The Genetic and Environmental Architecture of Parkinson’s disease

by Prof. Dr. Joanne Trinh, Institute of Neurogenetics, University of Lübeck

will take place on Tuesday, June 17th, 2025 from 16:00 to 17:00 hours in the CBBM Building, Ground Floor, Seminar Room Levi-Montalcini.

Abstract: Parkinson’s disease (PD) is the fastest growing neurological disorder. The massive percentage increase of PD patients (60.7%) from 1990-2021, compared to a moderate increase for Alzheimer’s disease (3.2%) is an unexplained phenomenon. Yet there are currently no disease-modifying interventions, and existing treatments only target the management of symptoms. Understanding the factors that lead to the development of PD is a major scientific and medical challenge, hampering the identification of effective therapies. PD is heterogeneous, with variable onset. The mean age at onset is 70 years, although 4% of patients develop early-onset disease before 50 years of age.

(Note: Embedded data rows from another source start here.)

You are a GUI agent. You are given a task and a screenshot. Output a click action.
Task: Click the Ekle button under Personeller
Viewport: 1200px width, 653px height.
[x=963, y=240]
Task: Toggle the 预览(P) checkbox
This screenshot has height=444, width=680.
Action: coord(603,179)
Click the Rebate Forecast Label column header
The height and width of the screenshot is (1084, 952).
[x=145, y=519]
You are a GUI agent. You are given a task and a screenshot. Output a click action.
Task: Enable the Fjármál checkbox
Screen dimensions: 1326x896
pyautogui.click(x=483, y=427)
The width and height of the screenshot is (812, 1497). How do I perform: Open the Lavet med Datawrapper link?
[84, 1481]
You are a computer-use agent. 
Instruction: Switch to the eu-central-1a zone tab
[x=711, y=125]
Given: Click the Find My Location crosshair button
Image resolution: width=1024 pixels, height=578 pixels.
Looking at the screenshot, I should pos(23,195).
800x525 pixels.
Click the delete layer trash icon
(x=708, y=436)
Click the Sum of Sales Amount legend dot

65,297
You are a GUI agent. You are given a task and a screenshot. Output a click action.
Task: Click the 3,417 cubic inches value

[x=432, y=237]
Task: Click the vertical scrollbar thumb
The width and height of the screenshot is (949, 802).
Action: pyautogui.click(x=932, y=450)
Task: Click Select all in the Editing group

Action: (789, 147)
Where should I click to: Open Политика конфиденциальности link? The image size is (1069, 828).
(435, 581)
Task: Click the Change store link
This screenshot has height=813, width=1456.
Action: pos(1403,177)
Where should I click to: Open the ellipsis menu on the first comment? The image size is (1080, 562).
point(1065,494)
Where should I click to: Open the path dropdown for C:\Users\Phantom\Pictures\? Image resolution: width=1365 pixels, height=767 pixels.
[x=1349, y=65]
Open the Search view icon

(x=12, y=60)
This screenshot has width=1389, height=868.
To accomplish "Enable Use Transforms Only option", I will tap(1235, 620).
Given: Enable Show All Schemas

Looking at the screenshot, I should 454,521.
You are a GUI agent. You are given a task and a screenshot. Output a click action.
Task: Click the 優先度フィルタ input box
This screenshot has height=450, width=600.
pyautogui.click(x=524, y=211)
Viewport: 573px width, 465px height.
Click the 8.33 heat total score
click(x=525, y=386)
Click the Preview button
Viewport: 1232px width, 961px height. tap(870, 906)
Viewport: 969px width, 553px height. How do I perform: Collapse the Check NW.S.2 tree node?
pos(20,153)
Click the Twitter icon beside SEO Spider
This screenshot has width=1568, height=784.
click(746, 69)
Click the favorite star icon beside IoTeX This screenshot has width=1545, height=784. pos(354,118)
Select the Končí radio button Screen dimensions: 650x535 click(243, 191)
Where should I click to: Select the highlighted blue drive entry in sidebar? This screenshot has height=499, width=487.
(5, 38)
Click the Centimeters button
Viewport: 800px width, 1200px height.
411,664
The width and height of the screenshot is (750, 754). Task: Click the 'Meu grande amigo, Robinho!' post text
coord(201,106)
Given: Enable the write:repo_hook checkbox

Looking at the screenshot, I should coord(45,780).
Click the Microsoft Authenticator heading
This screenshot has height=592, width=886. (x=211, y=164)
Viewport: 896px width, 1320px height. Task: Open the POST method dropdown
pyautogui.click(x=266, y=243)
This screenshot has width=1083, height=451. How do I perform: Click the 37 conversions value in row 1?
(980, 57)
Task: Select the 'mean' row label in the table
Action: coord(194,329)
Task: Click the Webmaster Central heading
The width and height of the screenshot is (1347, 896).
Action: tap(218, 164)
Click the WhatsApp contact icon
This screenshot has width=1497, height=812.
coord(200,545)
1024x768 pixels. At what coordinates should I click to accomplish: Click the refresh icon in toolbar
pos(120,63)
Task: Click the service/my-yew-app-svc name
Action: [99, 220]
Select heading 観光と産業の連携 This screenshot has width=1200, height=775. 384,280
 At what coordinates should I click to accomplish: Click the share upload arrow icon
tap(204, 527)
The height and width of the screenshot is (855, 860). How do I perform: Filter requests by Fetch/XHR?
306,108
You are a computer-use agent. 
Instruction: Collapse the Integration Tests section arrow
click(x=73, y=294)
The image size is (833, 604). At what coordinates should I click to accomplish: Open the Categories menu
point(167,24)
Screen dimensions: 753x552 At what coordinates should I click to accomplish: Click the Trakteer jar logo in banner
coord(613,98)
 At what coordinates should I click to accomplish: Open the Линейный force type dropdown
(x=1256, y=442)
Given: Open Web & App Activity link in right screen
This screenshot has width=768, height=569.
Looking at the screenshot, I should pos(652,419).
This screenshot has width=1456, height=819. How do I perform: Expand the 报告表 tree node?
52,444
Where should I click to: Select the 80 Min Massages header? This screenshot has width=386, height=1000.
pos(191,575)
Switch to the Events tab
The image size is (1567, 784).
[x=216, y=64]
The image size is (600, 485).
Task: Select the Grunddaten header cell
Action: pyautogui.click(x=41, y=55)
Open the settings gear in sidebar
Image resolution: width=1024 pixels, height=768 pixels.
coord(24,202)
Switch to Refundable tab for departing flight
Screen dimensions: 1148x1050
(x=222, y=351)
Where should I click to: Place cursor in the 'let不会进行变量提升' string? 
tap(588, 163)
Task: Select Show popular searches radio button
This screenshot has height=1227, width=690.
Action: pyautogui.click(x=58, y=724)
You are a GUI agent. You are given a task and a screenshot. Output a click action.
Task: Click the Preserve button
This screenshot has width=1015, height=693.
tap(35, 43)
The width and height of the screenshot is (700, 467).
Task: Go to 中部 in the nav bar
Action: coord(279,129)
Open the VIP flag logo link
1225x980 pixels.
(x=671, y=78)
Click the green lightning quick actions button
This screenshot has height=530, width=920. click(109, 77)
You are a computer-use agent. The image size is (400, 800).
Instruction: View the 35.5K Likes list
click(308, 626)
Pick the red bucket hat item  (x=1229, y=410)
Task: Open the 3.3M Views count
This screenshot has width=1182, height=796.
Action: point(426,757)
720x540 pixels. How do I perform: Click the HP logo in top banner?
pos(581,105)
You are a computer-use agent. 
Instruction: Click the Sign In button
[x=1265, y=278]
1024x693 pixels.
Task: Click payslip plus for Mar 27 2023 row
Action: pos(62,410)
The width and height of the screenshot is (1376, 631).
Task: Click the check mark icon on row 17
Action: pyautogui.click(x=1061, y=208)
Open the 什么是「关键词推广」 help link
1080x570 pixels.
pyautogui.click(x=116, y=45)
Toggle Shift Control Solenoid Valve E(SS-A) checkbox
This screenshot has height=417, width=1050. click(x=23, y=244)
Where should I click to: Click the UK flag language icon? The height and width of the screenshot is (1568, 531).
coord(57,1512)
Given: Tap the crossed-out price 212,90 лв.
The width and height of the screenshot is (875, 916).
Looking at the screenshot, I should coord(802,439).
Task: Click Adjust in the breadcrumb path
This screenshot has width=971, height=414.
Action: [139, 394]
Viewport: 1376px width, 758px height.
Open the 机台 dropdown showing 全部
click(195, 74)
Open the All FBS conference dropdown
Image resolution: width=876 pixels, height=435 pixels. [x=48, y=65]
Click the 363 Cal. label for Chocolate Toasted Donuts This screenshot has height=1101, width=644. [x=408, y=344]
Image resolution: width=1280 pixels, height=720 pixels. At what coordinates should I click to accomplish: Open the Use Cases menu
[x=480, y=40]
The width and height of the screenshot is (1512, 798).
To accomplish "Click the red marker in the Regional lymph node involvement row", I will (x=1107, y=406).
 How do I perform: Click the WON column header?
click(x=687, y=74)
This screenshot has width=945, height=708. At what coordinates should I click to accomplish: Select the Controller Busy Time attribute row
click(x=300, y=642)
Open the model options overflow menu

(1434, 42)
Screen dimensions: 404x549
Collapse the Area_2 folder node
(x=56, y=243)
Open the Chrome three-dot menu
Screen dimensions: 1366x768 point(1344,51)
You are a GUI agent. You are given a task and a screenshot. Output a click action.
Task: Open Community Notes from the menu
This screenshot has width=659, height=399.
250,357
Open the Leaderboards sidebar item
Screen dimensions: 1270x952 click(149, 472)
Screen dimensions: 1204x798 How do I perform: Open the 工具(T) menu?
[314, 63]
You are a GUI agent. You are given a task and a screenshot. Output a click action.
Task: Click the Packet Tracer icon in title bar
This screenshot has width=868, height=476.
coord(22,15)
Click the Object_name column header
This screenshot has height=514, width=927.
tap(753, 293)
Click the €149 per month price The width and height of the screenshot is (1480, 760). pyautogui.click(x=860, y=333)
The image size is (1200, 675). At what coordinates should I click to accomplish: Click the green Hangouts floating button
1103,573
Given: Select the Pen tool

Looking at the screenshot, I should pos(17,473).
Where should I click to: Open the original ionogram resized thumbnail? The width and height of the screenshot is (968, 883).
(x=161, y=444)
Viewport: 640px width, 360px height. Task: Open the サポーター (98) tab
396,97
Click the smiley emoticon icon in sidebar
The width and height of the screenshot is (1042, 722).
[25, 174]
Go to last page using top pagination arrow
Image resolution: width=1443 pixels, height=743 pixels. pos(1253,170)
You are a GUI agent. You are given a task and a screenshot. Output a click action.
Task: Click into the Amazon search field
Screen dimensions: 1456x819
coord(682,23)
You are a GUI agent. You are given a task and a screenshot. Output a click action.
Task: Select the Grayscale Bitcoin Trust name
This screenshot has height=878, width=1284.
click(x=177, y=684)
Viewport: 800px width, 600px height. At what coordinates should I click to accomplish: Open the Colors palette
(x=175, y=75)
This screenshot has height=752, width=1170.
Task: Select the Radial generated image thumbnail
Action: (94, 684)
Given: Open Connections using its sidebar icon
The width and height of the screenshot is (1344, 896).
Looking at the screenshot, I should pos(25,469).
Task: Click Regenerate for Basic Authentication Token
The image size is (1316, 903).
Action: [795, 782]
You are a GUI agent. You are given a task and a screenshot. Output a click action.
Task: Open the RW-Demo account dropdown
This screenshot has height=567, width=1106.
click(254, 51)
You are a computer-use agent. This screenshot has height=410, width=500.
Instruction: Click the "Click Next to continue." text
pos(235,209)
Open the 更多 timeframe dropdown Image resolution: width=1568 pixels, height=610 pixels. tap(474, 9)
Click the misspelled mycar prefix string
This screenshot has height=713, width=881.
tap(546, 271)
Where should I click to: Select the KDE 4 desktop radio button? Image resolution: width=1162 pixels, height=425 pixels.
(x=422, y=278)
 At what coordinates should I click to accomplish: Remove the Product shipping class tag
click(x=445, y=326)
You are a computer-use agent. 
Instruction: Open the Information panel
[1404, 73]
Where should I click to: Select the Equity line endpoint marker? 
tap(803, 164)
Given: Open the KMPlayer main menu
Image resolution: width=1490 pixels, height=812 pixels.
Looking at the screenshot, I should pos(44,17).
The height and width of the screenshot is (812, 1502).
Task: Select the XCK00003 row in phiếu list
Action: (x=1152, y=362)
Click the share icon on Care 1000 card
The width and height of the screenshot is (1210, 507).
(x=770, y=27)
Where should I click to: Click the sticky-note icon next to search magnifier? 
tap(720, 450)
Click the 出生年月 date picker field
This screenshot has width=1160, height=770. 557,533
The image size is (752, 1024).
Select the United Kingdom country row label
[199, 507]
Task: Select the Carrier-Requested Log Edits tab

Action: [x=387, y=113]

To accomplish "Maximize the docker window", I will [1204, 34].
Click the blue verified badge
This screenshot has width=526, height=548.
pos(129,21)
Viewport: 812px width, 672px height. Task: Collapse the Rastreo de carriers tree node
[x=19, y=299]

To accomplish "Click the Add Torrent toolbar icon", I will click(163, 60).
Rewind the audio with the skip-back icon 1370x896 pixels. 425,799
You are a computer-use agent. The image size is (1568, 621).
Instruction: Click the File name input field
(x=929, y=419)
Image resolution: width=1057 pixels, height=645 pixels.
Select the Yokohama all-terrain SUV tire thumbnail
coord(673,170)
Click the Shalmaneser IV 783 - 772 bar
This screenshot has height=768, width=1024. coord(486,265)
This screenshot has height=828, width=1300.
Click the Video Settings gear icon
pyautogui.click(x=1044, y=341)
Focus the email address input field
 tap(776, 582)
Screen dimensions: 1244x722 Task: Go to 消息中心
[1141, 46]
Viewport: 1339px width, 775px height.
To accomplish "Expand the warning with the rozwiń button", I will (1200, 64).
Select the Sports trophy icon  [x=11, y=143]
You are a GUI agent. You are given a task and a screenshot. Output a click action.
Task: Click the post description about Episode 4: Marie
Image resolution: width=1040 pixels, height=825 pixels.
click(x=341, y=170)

PD's complex etiology includes several known genetic factors, environmental and lifestyle factors, and age. Multiple genes have been implicated in familial and sporadic PD. In familial late-onset PD, dominantly inherited LRRK2 p.G2019S is the most common cause. On the other hand, PRKN and PINK1 variants cause early-onset disease. The prevalence of monogenic forms (when including GBA1 variants) in PD is much greater (~15%) than in other neurodegenerative diseases. Our group’s most recent finding on RAB32 in autosomal dominant PD still shows reduced penetrance. Thus, the genetic factors uncovered to date do not explain diversity in the manifestation of PD – i.e., carriers of the same pathogenic variants in PD show variable age at onset and some even remain unaffected at an old age. The most obvious culprit is environmental exposure and lifestyle factors. The interaction between genetic and environmental or lifestyle factors can serve as a modifier of disease manifestation.